Job
Please extract every line of the material from the one containing "1427x840 pixels. How" down to the one containing "Action: [1414, 38]", both included, and reproduce them without any change.

Recorded data
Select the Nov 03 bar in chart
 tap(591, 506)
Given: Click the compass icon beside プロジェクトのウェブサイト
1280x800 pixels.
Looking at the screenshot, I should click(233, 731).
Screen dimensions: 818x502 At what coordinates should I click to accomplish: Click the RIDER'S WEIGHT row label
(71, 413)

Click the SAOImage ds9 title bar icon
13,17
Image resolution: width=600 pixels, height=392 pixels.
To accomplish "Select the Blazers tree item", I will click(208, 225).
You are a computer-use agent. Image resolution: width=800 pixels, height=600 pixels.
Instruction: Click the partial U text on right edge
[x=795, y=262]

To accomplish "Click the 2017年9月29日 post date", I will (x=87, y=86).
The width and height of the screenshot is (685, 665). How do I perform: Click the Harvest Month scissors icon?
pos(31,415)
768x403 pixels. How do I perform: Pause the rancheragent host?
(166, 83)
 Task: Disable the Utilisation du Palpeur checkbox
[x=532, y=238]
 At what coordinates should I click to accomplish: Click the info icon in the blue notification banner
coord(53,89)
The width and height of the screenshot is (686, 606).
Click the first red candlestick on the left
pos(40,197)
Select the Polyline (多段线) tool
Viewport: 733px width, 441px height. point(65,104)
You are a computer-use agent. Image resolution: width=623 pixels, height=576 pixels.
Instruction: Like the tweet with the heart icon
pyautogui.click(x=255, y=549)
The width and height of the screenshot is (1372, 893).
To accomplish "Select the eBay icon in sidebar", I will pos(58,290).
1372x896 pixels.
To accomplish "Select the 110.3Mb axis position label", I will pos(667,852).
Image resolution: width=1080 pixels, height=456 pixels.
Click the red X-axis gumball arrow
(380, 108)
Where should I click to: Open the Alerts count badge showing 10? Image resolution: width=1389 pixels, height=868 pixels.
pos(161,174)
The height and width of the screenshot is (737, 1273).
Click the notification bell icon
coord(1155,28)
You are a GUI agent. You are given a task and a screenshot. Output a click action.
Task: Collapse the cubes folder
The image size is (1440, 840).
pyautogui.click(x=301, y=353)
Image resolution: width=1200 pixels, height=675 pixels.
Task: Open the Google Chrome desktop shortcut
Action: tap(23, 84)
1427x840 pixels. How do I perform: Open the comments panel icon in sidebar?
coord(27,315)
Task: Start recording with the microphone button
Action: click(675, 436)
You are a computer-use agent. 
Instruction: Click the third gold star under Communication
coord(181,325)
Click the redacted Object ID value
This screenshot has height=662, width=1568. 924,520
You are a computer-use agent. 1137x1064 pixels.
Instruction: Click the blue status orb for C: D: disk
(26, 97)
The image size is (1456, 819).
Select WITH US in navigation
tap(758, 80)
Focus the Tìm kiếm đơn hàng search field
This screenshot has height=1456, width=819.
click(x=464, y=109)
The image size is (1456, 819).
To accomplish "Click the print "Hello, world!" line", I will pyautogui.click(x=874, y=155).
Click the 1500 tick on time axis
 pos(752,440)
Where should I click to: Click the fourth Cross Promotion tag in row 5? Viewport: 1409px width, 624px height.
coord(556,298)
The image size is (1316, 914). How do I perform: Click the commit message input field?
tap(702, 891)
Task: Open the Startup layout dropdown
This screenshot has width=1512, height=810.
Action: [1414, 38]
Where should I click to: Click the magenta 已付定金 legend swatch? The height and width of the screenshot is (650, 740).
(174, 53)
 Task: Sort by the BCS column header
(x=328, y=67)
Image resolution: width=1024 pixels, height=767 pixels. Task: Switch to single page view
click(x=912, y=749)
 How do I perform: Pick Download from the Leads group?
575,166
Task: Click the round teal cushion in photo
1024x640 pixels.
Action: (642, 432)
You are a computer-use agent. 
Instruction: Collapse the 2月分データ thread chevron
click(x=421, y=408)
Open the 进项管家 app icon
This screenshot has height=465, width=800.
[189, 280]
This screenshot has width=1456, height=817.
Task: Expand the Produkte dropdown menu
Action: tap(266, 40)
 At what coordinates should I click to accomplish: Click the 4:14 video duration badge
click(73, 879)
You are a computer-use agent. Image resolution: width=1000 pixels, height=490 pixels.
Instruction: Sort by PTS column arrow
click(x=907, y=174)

Problem solution
1427x840 pixels. How do I perform: Open the comments panel icon in sidebar?
coord(27,315)
Task: Start recording with the microphone button
Action: click(675, 436)
You are a computer-use agent. 
Instruction: Click the third gold star under Communication
coord(181,325)
Click the redacted Object ID value
This screenshot has height=662, width=1568. 924,520
You are a computer-use agent. 1137x1064 pixels.
Instruction: Click the blue status orb for C: D: disk
(26, 97)
The image size is (1456, 819).
Select WITH US in navigation
tap(758, 80)
Focus the Tìm kiếm đơn hàng search field
This screenshot has height=1456, width=819.
click(x=464, y=109)
The image size is (1456, 819).
To accomplish "Click the print "Hello, world!" line", I will pyautogui.click(x=874, y=155).
Click the 1500 tick on time axis
 pos(752,440)
Where should I click to: Click the fourth Cross Promotion tag in row 5? Viewport: 1409px width, 624px height.
coord(556,298)
The image size is (1316, 914). How do I perform: Click the commit message input field?
tap(702, 891)
Task: Open the Startup layout dropdown
This screenshot has width=1512, height=810.
Action: [1414, 38]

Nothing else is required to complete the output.